There’s no doubt this season will be unique, but does that make it inferior? An asterisk next to this year’s premiers would indicate that the competition was not just different, but something less.
This is just not the case.
Don’t worry about it being different. Let’s be frank, before 1987 the VFL, which later became the AFL, included only Victorian teams. Given we now have eight non-Victorian teams entrenched in the competition, should all those who won flags in the pre-AFL era have asterisks next to their premierships? Should they even be counted?
Then there’s the notion that the season is less significant because it will be only 17 rounds, but again there’s been plenty of premierships won in the past where seasons have been less than the standard 22 games. In the earliest years of the VFL, the season was 14 rounds plus finals. Before long the season was extended to an 18-game season, only one less than will be played this year. During the years of World War I, one season was reduced to as few as 12 rounds. During World War II, some of the seasons contained as few as 16.
In 1968 the season was extended to 20 games, and in 1970 it became a 22-game season to ensure each team played all other teams twice. Even with teams being added, it’s been a 22-game season ever since, except for 1993, which was only a 20-game season.
So many potential asterisks.
Then there’s the multitude of finals systems the VFL and AFL have used to determine its overall winner, which has led to a final 4, then 5, then 6 and now 8. In 1924 there was no grand final at all.

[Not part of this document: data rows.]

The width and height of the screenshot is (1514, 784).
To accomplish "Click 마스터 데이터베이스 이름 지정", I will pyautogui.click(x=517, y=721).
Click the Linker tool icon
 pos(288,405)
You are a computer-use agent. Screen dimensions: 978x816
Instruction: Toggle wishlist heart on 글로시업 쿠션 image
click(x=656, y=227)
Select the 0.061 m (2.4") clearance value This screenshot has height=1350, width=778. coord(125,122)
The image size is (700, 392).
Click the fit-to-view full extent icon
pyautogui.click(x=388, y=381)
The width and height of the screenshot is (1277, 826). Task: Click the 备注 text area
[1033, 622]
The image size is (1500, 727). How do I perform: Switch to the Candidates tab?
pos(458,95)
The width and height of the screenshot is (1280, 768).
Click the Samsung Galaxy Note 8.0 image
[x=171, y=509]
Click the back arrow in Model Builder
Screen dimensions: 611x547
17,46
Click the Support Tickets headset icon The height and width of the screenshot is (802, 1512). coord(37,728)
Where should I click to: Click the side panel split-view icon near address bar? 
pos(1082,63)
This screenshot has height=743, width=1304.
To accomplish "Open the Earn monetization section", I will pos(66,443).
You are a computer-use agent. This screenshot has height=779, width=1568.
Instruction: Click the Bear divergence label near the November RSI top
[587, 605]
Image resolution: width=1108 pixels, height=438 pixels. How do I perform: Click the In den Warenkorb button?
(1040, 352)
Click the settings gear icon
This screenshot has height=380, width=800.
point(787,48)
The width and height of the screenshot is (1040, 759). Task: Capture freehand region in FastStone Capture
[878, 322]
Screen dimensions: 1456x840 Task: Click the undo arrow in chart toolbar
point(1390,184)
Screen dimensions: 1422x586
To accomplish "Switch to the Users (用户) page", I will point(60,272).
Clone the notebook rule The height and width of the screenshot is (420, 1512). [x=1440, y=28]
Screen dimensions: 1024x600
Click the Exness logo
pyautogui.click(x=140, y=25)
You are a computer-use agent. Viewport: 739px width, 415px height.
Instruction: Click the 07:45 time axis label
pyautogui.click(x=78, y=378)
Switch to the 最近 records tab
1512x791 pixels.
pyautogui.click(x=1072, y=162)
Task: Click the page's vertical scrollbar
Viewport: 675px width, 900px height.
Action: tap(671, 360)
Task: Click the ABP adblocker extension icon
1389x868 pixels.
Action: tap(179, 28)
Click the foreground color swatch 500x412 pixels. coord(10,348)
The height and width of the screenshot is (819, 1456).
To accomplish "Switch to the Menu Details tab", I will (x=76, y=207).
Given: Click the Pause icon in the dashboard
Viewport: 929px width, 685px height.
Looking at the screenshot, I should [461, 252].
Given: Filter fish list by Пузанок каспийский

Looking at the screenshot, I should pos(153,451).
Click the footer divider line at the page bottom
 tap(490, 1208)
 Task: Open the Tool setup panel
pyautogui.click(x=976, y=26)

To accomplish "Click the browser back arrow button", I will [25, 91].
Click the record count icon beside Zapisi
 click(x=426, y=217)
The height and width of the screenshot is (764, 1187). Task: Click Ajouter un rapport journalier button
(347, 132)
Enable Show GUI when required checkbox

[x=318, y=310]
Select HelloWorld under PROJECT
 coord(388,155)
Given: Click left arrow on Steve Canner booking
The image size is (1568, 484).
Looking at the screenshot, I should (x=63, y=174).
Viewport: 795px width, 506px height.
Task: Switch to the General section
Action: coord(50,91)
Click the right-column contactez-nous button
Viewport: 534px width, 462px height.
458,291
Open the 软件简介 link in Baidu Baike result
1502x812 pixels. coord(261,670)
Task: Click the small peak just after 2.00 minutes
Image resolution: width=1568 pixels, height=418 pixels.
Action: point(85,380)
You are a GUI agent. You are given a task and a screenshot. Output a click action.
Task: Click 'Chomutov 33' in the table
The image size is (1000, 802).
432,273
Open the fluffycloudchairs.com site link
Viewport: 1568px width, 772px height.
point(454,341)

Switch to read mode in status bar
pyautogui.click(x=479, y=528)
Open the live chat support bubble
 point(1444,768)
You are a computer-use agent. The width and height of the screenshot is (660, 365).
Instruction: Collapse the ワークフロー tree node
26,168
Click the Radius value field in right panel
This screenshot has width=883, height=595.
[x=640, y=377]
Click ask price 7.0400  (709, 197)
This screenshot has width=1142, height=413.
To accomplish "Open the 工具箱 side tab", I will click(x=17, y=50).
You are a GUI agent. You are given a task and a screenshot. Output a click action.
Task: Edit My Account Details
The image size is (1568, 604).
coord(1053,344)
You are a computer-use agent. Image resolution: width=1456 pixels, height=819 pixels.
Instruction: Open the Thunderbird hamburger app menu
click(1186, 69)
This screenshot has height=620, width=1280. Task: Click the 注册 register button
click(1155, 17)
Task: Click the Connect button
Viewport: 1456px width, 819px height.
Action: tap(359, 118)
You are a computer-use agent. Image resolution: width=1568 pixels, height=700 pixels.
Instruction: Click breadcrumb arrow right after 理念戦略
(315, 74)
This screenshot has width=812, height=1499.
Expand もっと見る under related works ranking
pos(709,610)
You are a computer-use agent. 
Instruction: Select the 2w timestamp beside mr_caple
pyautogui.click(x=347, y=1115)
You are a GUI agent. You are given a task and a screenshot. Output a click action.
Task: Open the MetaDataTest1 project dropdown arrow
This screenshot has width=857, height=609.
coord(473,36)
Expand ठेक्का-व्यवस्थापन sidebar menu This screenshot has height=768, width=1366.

Instead, a new system was trialled where the top four teams played each other in a round robin competition. The winner of this series would then go on to play the minor premiers of the home and away season. The problem was that Essendon won both the minor premiership and the round robin series. Given they couldn’t play against themselves, the grand final was not staged.
So, there have been plenty of unusual seasons. But more than anything, what really makes the idea of an asterisk sitting next to this season unnecessary is the idea that it is somehow inferior. Let’s not forget that when you push aside the money, fame, celebrity and commercialisation of modern sport, it’s still about the struggle.
This notion was perhaps never more at the forefront of the ethos of sport than in the age of amateurism, but it is still important today. In fact, the idea that something is worth doing because it’s difficult, challenging and provides an opportunity to learn and grow – all in the pursuit of excellence – has never been more relevant.
This will be a challenging season for all clubs, coaches and players. In fact, it will be one of the most challenging seasons in the game’s history, which might, in fact, make an asterisk next to the season worthwhile, but certainly not because it’s inferior.
As AFL great Wayne Carey put it, “If you win (the premiership) this year, there might be an asterisk saying this is the best premiership ever.”
Sam Duncan is a lecturer in sports media and marketing.